■ EXERCISE OBJECTIVE
Output the records, every one, exactly as given.

☆ ☆ ☆ ☆ ☆

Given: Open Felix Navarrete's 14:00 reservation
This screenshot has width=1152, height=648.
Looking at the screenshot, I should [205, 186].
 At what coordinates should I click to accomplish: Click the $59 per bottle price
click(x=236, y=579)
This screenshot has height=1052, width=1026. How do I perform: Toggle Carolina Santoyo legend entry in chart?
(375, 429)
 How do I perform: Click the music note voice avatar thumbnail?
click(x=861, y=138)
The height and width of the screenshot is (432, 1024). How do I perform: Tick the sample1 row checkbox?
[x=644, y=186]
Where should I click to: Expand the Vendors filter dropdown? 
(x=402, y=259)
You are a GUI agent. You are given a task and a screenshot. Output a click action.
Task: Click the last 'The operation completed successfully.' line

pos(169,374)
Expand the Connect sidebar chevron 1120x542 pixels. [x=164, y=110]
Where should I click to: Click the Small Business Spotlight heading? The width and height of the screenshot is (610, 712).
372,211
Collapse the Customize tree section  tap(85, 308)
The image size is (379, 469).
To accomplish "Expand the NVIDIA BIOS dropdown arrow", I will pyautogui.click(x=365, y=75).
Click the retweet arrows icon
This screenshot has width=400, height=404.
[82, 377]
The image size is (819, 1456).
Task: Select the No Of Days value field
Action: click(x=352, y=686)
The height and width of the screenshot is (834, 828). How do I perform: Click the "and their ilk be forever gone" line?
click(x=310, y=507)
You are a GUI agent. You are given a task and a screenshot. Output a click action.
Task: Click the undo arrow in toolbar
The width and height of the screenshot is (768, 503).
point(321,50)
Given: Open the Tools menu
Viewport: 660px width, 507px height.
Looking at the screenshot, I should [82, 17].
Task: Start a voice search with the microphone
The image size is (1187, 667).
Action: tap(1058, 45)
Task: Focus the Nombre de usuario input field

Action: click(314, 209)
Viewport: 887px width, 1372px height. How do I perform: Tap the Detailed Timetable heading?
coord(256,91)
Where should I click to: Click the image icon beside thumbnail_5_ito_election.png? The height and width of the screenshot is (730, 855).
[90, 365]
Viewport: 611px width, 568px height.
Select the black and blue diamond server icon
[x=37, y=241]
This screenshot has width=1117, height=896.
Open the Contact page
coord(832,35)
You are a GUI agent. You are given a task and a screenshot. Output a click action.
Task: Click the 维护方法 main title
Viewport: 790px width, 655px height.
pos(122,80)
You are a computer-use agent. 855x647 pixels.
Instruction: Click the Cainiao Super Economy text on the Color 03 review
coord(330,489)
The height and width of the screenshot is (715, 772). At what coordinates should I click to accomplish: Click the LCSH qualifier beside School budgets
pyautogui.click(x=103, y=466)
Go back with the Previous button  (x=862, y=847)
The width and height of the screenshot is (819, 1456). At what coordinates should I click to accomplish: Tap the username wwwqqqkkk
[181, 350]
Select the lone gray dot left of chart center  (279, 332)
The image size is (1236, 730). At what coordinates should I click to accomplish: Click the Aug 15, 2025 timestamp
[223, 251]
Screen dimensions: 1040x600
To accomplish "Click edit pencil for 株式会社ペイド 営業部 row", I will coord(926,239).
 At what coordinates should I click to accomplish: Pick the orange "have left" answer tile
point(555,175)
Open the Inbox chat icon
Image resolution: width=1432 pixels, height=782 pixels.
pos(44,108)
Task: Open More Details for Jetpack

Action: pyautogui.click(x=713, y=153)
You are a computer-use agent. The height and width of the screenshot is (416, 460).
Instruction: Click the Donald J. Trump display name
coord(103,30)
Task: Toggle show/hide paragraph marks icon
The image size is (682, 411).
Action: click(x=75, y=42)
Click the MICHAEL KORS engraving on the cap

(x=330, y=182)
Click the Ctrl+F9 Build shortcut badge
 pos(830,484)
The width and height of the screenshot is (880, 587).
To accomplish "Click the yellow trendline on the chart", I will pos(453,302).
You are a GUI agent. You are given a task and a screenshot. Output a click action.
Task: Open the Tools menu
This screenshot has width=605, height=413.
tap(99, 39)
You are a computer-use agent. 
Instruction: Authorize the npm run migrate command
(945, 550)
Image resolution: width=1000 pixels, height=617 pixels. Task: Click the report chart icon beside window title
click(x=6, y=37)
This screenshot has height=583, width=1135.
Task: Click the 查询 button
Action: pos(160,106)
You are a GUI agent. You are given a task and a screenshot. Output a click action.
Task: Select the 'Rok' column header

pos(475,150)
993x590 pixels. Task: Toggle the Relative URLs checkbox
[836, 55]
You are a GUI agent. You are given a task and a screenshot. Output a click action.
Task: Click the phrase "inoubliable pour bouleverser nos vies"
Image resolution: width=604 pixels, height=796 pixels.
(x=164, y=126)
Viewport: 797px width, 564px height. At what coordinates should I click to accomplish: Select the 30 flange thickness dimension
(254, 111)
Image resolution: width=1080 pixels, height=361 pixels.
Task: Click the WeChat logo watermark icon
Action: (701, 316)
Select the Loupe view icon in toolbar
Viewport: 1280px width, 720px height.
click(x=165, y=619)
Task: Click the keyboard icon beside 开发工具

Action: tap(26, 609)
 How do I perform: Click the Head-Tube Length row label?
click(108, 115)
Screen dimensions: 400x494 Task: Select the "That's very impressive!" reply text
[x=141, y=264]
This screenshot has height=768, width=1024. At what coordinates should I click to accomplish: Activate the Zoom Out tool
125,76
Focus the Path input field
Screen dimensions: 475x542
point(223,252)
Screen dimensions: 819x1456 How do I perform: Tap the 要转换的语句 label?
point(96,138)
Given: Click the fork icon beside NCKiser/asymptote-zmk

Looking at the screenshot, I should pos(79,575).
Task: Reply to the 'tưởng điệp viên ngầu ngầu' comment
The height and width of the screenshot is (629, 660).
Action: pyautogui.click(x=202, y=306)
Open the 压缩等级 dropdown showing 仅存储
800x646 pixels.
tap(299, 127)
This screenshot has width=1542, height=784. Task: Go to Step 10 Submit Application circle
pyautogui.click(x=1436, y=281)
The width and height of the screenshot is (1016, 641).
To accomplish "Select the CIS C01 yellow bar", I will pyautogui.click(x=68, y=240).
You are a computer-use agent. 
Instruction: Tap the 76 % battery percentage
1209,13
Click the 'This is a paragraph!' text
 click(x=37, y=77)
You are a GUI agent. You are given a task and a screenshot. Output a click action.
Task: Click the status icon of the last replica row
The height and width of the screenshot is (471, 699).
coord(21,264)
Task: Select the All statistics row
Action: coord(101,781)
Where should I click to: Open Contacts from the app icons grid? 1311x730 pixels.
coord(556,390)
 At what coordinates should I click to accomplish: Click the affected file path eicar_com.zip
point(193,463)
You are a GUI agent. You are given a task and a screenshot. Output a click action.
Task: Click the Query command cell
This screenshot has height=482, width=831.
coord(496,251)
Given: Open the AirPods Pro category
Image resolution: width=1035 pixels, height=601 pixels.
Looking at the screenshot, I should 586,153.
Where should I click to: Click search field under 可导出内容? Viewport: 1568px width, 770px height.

☆ ☆ ☆ ☆ ☆

■ WRITTEN REPLY
Given: Open Felix Navarrete's 14:00 reservation
This screenshot has width=1152, height=648.
Looking at the screenshot, I should [205, 186].
 At what coordinates should I click to accomplish: Click the $59 per bottle price
click(x=236, y=579)
This screenshot has height=1052, width=1026. How do I perform: Toggle Carolina Santoyo legend entry in chart?
(375, 429)
 How do I perform: Click the music note voice avatar thumbnail?
click(x=861, y=138)
The height and width of the screenshot is (432, 1024). How do I perform: Tick the sample1 row checkbox?
[x=644, y=186]
Where should I click to: Expand the Vendors filter dropdown? 
(x=402, y=259)
You are a GUI agent. You are given a task and a screenshot. Output a click action.
Task: Click the last 'The operation completed successfully.' line

pos(169,374)
Expand the Connect sidebar chevron 1120x542 pixels. [x=164, y=110]
Where should I click to: Click the Small Business Spotlight heading? The width and height of the screenshot is (610, 712).
372,211
Collapse the Customize tree section  tap(85, 308)
The image size is (379, 469).
To accomplish "Expand the NVIDIA BIOS dropdown arrow", I will pyautogui.click(x=365, y=75).
Click the retweet arrows icon
This screenshot has width=400, height=404.
[82, 377]
The image size is (819, 1456).
Task: Select the No Of Days value field
Action: click(x=352, y=686)
The height and width of the screenshot is (834, 828). How do I perform: Click the "and their ilk be forever gone" line?
click(x=310, y=507)
You are a GUI agent. You are given a task and a screenshot. Output a click action.
Task: Click the undo arrow in toolbar
The width and height of the screenshot is (768, 503).
point(321,50)
Given: Open the Tools menu
Viewport: 660px width, 507px height.
Looking at the screenshot, I should [82, 17].
Task: Start a voice search with the microphone
The image size is (1187, 667).
Action: tap(1058, 45)
Task: Focus the Nombre de usuario input field

Action: click(314, 209)
Viewport: 887px width, 1372px height. How do I perform: Tap the Detailed Timetable heading?
coord(256,91)
Where should I click to: Click the image icon beside thumbnail_5_ito_election.png? The height and width of the screenshot is (730, 855).
[90, 365]
Viewport: 611px width, 568px height.
Select the black and blue diamond server icon
[x=37, y=241]
This screenshot has width=1117, height=896.
Open the Contact page
coord(832,35)
You are a GUI agent. You are given a task and a screenshot. Output a click action.
Task: Click the 维护方法 main title
Viewport: 790px width, 655px height.
pos(122,80)
You are a computer-use agent. 855x647 pixels.
Instruction: Click the Cainiao Super Economy text on the Color 03 review
coord(330,489)
The height and width of the screenshot is (715, 772). At what coordinates should I click to accomplish: Click the LCSH qualifier beside School budgets
pyautogui.click(x=103, y=466)
Go back with the Previous button  (x=862, y=847)
The width and height of the screenshot is (819, 1456). At what coordinates should I click to accomplish: Tap the username wwwqqqkkk
[181, 350]
Select the lone gray dot left of chart center  (279, 332)
The image size is (1236, 730). At what coordinates should I click to accomplish: Click the Aug 15, 2025 timestamp
[223, 251]
Screen dimensions: 1040x600
To accomplish "Click edit pencil for 株式会社ペイド 営業部 row", I will coord(926,239).
 At what coordinates should I click to accomplish: Pick the orange "have left" answer tile
point(555,175)
Open the Inbox chat icon
Image resolution: width=1432 pixels, height=782 pixels.
pos(44,108)
Task: Open More Details for Jetpack

Action: pyautogui.click(x=713, y=153)
You are a computer-use agent. The height and width of the screenshot is (416, 460).
Instruction: Click the Donald J. Trump display name
coord(103,30)
Task: Toggle show/hide paragraph marks icon
The image size is (682, 411).
Action: click(x=75, y=42)
Click the MICHAEL KORS engraving on the cap

(x=330, y=182)
Click the Ctrl+F9 Build shortcut badge
 pos(830,484)
The width and height of the screenshot is (880, 587).
To accomplish "Click the yellow trendline on the chart", I will pos(453,302).
You are a GUI agent. You are given a task and a screenshot. Output a click action.
Task: Open the Tools menu
This screenshot has width=605, height=413.
tap(99, 39)
You are a computer-use agent. 
Instruction: Authorize the npm run migrate command
(945, 550)
Image resolution: width=1000 pixels, height=617 pixels. Task: Click the report chart icon beside window title
click(x=6, y=37)
This screenshot has height=583, width=1135.
Task: Click the 查询 button
Action: pos(160,106)
You are a GUI agent. You are given a task and a screenshot. Output a click action.
Task: Select the 'Rok' column header

pos(475,150)
993x590 pixels. Task: Toggle the Relative URLs checkbox
[836, 55]
You are a GUI agent. You are given a task and a screenshot. Output a click action.
Task: Click the phrase "inoubliable pour bouleverser nos vies"
Image resolution: width=604 pixels, height=796 pixels.
(x=164, y=126)
Viewport: 797px width, 564px height. At what coordinates should I click to accomplish: Select the 30 flange thickness dimension
(254, 111)
Image resolution: width=1080 pixels, height=361 pixels.
Task: Click the WeChat logo watermark icon
Action: (701, 316)
Select the Loupe view icon in toolbar
Viewport: 1280px width, 720px height.
click(x=165, y=619)
Task: Click the keyboard icon beside 开发工具

Action: tap(26, 609)
 How do I perform: Click the Head-Tube Length row label?
click(108, 115)
Screen dimensions: 400x494 Task: Select the "That's very impressive!" reply text
[x=141, y=264]
This screenshot has height=768, width=1024. At what coordinates should I click to accomplish: Activate the Zoom Out tool
125,76
Focus the Path input field
Screen dimensions: 475x542
point(223,252)
Screen dimensions: 819x1456 How do I perform: Tap the 要转换的语句 label?
point(96,138)
Given: Click the fork icon beside NCKiser/asymptote-zmk

Looking at the screenshot, I should pos(79,575).
Task: Reply to the 'tưởng điệp viên ngầu ngầu' comment
The height and width of the screenshot is (629, 660).
Action: pyautogui.click(x=202, y=306)
Open the 压缩等级 dropdown showing 仅存储
800x646 pixels.
tap(299, 127)
This screenshot has width=1542, height=784. Task: Go to Step 10 Submit Application circle
pyautogui.click(x=1436, y=281)
The width and height of the screenshot is (1016, 641).
To accomplish "Select the CIS C01 yellow bar", I will pyautogui.click(x=68, y=240).
You are a computer-use agent. 
Instruction: Tap the 76 % battery percentage
1209,13
Click the 'This is a paragraph!' text
 click(x=37, y=77)
You are a GUI agent. You are given a task and a screenshot. Output a click action.
Task: Click the status icon of the last replica row
The height and width of the screenshot is (471, 699).
coord(21,264)
Task: Select the All statistics row
Action: coord(101,781)
Where should I click to: Open Contacts from the app icons grid? 1311x730 pixels.
coord(556,390)
 At what coordinates should I click to accomplish: Click the affected file path eicar_com.zip
point(193,463)
You are a GUI agent. You are given a task and a screenshot. Output a click action.
Task: Click the Query command cell
This screenshot has height=482, width=831.
coord(496,251)
Given: Open the AirPods Pro category
Image resolution: width=1035 pixels, height=601 pixels.
Looking at the screenshot, I should 586,153.
Where should I click to: Click search field under 可导出内容? Viewport: 1568px width, 770px height.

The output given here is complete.